TIMESINDONESIA, JAKARTA – Reformasi administrasi perpajakan memasuki babak baru dengan hadirnya Coretax Administration System atau disingkat Coretax. Sistem yang diatur melalui PMK Nomor 81 Tahun 2024 tentang Ketentuan Perpajakan dalam Rangka Pelaksanaan Sistem Administrasi Perpajakan ini akan menjadi tulang punggung pelaporan pajak nasional. Mulai Januari 2026, seluruh Wajib Pajak (WP) wajib menyampaikan SPT Tahunan 2025 melalui sistem Coretax.

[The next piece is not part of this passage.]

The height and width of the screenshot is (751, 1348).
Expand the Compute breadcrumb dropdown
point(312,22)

Jika pada pelaporan tahun 2024 WP masih dapat menggunakan e-filing atau e-form, maka tahun depan menjadi masa transisi penting menuju ekosistem perpajakan digital yang sepenuhnya terintegrasi.

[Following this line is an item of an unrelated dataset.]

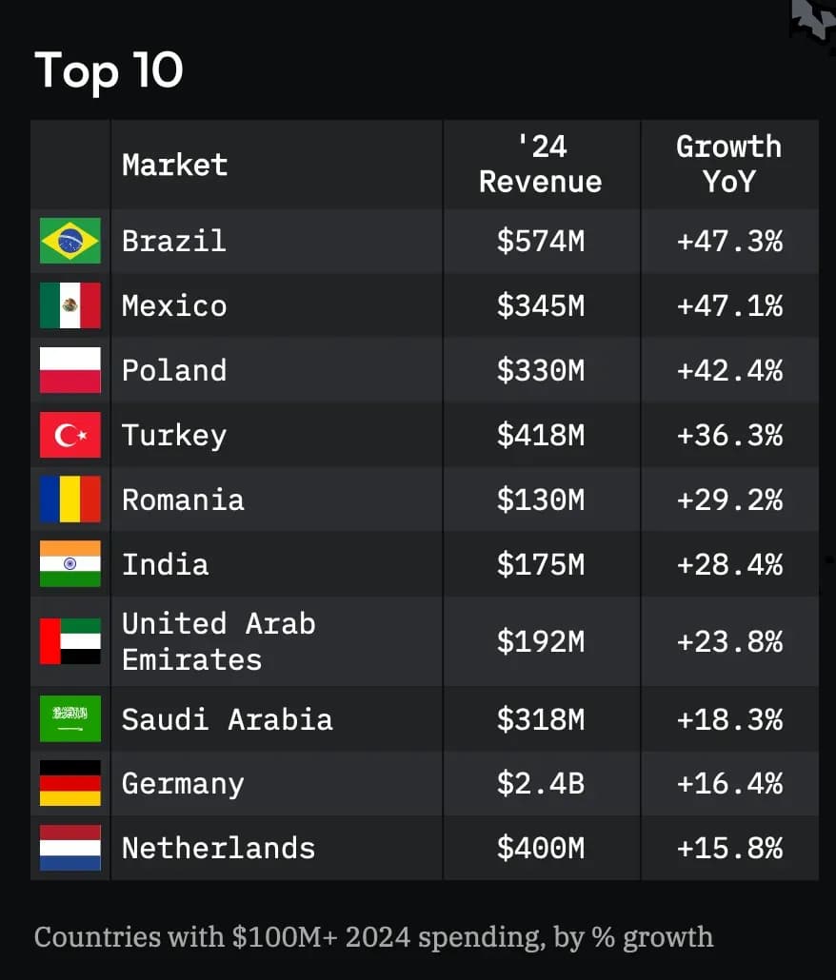Click the United Arab Emirates flag
The height and width of the screenshot is (980, 836).
coord(70,641)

Meski batas akhir pelaporan belum berubah akhir Maret untuk WP Orang Pribadi dan akhir April untuk WP Badan perubahan sistem ini menuntut kesiapan dan adaptasi lebih awal dari semua pihak.
Langkah untuk memasuki era Coretax adalah melakukan aktivasi akun dan pembuatan kode otorisasi. Aktivasi ini ibarat membuat kunci digital untuk membuka pintu rumah baru bernama Coretax. Tanpa aktivasi akun, WP tidak akan dapat melaksanakan kewajiban perpajakannya di sistem baru.

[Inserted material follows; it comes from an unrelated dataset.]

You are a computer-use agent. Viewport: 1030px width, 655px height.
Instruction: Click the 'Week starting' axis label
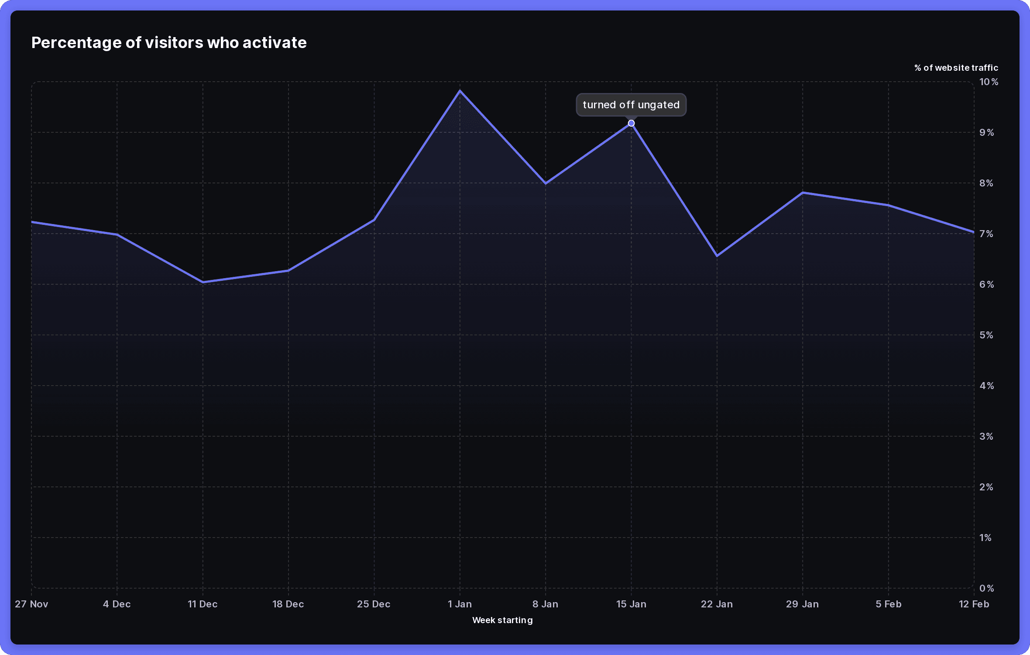502,620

Hingga September 2025, data Direktorat Jenderal Pajak (DJP) menunjukkan dari 14,3 juta WP yang wajib lapor SPT Tahunan, baru sekitar 2,37 juta atau 16,56% yang mengaktifkan akun Coretax.
Sedangkan WP yang sudah membuat kode otorisasi atau sertifikat elektronik baru mencapai 1,02 juta. Angka ini menunjukkan tingkat partisipasi yang masih rendah dan menjadi pekerjaan besar bagi DJP untuk mendorong percepatan aktivasi menjelang akhir 2025.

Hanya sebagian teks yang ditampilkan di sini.